*Exercise goal*: Please copy out the lines in the entries that contain "give".

Stored items:
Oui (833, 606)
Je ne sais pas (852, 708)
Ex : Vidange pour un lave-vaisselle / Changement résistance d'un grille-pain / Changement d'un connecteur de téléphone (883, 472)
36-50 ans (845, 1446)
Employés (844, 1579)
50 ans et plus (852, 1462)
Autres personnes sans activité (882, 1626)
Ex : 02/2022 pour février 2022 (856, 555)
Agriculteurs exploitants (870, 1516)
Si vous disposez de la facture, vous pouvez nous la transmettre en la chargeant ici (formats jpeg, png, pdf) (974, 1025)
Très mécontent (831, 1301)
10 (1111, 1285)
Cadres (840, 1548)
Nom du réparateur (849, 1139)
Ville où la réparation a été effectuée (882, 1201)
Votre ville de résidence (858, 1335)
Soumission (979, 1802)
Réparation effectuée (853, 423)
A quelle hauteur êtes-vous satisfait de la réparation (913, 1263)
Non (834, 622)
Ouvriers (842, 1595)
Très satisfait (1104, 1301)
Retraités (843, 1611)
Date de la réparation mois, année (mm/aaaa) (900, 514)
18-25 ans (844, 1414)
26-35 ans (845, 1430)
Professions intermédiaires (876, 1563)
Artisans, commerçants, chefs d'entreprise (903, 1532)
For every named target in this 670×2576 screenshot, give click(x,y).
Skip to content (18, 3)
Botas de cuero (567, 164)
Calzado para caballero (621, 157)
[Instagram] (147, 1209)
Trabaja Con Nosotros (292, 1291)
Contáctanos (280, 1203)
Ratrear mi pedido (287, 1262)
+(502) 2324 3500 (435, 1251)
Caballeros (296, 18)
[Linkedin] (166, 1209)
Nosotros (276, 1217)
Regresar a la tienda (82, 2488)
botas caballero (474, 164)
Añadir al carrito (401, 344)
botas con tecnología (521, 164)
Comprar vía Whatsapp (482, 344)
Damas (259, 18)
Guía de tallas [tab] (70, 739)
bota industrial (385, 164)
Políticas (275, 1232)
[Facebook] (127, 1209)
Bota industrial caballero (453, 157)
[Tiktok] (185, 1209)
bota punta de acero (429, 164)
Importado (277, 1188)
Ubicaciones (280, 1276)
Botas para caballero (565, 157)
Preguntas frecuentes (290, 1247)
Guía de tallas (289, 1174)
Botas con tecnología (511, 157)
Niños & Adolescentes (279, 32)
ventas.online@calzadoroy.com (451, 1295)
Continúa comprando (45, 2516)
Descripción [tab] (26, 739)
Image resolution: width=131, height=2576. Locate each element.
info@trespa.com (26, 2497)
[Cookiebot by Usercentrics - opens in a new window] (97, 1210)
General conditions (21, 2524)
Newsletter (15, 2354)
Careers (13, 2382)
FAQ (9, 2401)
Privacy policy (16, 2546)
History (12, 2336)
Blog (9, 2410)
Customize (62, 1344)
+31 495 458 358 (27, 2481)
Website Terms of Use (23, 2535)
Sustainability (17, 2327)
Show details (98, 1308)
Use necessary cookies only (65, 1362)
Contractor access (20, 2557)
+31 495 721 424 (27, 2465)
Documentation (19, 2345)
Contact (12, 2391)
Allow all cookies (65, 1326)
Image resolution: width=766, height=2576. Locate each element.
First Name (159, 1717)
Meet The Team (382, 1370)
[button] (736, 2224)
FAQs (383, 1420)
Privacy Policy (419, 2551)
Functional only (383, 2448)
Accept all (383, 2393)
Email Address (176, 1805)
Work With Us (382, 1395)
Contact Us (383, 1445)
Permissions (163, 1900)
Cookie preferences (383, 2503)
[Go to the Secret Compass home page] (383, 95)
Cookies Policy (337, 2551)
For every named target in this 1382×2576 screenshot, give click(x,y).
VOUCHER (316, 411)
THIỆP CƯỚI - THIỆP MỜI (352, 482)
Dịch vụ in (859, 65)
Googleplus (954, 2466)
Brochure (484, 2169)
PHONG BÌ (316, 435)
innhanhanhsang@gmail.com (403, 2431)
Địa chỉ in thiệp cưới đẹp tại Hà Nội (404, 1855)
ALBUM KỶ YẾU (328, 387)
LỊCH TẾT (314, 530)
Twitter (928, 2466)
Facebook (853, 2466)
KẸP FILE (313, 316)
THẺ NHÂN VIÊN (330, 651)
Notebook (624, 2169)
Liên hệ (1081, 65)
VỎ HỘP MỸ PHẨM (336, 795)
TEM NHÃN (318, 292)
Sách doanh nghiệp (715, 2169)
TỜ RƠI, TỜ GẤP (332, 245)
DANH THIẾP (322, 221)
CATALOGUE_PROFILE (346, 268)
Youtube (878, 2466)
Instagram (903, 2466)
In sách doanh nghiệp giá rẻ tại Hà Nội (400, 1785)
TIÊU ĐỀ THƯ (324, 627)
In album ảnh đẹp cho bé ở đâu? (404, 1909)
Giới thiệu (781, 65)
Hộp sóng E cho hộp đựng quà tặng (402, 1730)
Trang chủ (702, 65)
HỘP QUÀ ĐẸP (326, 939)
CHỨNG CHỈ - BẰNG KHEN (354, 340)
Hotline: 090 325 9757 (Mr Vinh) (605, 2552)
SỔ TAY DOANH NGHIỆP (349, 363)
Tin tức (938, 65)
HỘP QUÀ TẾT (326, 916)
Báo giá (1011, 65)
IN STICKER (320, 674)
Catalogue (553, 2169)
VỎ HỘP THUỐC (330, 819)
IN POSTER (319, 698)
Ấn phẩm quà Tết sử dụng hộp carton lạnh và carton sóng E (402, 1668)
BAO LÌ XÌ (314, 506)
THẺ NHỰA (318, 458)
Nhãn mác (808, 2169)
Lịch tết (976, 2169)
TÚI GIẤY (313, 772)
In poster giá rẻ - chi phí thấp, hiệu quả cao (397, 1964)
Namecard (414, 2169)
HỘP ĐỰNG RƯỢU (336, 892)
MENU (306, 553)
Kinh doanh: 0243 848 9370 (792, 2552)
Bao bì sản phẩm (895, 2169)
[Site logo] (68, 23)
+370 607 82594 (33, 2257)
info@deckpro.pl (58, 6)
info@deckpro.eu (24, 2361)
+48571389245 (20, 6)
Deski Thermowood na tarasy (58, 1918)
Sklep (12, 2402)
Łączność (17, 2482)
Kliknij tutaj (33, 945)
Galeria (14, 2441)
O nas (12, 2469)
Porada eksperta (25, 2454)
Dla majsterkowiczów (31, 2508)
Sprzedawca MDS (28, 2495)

*Problem solution*:
For every named target in this 670×2576 screenshot, give click(x,y).
For every named target in this 1382×2576 screenshot, give click(x,y).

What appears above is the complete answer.